Problem: Even Before Odd

Suppose you roll a fair 6-sided die until you’ve seen all 6 faces. What is the probability you won’t see an odd numbered face until you have seen all even numbered faces?

My attempt:

A fair-sided dice implies the \(P(X = \text{any face}) = 1/6\)

We need to see all even numbered faces so we need to see 2, 4, and 6 before we see 1, 3, or 5. Since we only care about the first time we see a number, we don’t care about repeats so if we roll 2 on the first roll and then 2 again on the second roll we don’t consider that. So what is the probability of seeing 2,4,6 in any combination? That is \(\frac{1}{6}^3 * 6 = 1/36.\)

After my simulations, I’m getting about 0.05 which is 1/20 so my math is definitely off.

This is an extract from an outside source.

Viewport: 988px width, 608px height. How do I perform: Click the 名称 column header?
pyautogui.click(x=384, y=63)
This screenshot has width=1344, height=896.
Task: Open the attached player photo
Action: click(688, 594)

The solution says to focus on the orderings. We know that we can uniquely order the faces of a die using 6!. Let’s use this as the denominator and for the numerator, we have 3! unique orderings of even numbers and the same for odd numbers. So this turns out to be \(\frac{3!3!}{6!} = \frac{1}{20}\).

Takeaway:

Focus less on the probability and more on the total orderings and counts.

import random
random_int = random.randint(1, 6)  # Generates a random integer between 1 and 6 (inclusive)
# print(random_int)
num_simulations = 10000
num_event = 0
for i in range(1, num_simulations+1):
    even_before_odd = False
    keepGoing = True
    even_dict = {2: False, 4: False, 6: False}

    while keepGoing:
        # print("beginning of loop")
        random_int = random.randint(1, 6)
        # print(random_int)
        if random_int in (2, 4, 6):
            even_dict[random_int] = True
            # print(even_dict)
        elif random_int in (1, 3, 5) and not all(even_dict.values()):
            # print(random_int)
            keepGoing = False
        else: 
            even_before_odd = True
            keepGoing = False
    if even_before_odd:
        num_event += 1

print(num_event/num_simulations)

0.0514